--- How to complete this task ---
Read the lines below. Copy out any that hold the string "dimensions".
(Beginning of Excerpted records)
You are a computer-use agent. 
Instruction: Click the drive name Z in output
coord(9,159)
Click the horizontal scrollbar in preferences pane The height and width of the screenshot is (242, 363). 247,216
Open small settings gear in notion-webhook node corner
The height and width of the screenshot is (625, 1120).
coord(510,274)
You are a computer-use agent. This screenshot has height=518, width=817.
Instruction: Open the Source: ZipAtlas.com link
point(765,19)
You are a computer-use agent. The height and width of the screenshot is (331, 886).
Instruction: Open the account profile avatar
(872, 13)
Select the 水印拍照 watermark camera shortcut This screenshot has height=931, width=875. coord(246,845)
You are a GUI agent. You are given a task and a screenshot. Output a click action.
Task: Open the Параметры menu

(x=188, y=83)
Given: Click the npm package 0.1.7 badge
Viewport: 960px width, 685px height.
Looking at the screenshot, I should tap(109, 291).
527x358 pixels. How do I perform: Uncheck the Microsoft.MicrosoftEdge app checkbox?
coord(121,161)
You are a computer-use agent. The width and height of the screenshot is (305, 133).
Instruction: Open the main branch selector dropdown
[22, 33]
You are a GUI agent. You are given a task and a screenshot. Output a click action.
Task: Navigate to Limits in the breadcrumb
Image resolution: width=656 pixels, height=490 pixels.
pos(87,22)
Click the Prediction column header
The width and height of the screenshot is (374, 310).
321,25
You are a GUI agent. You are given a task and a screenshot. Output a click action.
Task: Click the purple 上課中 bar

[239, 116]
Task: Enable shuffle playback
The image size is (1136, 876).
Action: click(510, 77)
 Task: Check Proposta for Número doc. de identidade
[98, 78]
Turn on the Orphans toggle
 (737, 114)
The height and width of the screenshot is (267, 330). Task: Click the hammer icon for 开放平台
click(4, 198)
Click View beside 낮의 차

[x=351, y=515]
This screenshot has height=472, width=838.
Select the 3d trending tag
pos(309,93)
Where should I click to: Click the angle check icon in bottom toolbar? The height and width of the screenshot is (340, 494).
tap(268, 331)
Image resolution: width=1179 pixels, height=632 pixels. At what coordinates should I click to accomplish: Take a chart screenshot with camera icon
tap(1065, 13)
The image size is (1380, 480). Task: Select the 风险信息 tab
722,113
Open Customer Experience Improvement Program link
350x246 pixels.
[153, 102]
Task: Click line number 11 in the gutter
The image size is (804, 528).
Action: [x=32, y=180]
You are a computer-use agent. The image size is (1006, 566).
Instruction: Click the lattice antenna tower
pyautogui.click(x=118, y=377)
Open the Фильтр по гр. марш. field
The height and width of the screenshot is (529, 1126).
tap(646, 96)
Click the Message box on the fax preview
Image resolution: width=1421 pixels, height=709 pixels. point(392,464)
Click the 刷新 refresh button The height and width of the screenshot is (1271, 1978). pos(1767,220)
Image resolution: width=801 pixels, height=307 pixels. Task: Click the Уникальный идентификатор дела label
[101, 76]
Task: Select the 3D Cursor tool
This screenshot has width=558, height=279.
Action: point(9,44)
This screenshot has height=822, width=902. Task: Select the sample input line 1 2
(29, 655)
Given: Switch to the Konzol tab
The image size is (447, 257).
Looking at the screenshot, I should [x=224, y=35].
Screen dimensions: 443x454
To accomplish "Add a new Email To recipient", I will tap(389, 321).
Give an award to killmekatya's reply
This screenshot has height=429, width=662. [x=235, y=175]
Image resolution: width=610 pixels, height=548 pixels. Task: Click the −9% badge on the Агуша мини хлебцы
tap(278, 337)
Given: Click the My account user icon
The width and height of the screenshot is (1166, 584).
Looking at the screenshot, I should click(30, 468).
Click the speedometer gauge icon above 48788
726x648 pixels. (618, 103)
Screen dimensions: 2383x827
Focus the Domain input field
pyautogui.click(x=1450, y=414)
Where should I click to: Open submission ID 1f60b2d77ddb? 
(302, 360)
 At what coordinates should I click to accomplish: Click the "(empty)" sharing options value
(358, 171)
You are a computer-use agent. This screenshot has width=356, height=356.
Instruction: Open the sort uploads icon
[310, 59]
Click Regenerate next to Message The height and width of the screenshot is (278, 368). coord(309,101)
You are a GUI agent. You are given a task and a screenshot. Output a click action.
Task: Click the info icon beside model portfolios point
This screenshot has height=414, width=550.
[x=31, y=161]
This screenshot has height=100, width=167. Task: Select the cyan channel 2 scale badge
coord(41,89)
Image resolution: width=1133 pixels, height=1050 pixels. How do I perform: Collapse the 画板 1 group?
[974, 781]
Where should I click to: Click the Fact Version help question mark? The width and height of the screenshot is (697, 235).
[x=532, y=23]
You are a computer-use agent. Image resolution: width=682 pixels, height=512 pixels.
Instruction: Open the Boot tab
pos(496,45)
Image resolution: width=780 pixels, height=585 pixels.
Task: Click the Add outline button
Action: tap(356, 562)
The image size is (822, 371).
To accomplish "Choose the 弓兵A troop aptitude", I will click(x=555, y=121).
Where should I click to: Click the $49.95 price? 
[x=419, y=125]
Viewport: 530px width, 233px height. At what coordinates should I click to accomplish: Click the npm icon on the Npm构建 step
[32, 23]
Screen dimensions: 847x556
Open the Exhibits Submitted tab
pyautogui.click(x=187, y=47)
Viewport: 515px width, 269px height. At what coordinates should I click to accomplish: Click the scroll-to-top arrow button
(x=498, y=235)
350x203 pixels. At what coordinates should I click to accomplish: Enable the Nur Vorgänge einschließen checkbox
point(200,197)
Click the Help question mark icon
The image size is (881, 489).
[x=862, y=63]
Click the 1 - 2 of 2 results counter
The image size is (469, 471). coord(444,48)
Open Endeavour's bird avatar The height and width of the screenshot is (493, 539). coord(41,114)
(End of Excerpted records)
--- Written reply ---
Screen dimensions: 443x454
Screen dimensions: 2383x827
Screen dimensions: 847x556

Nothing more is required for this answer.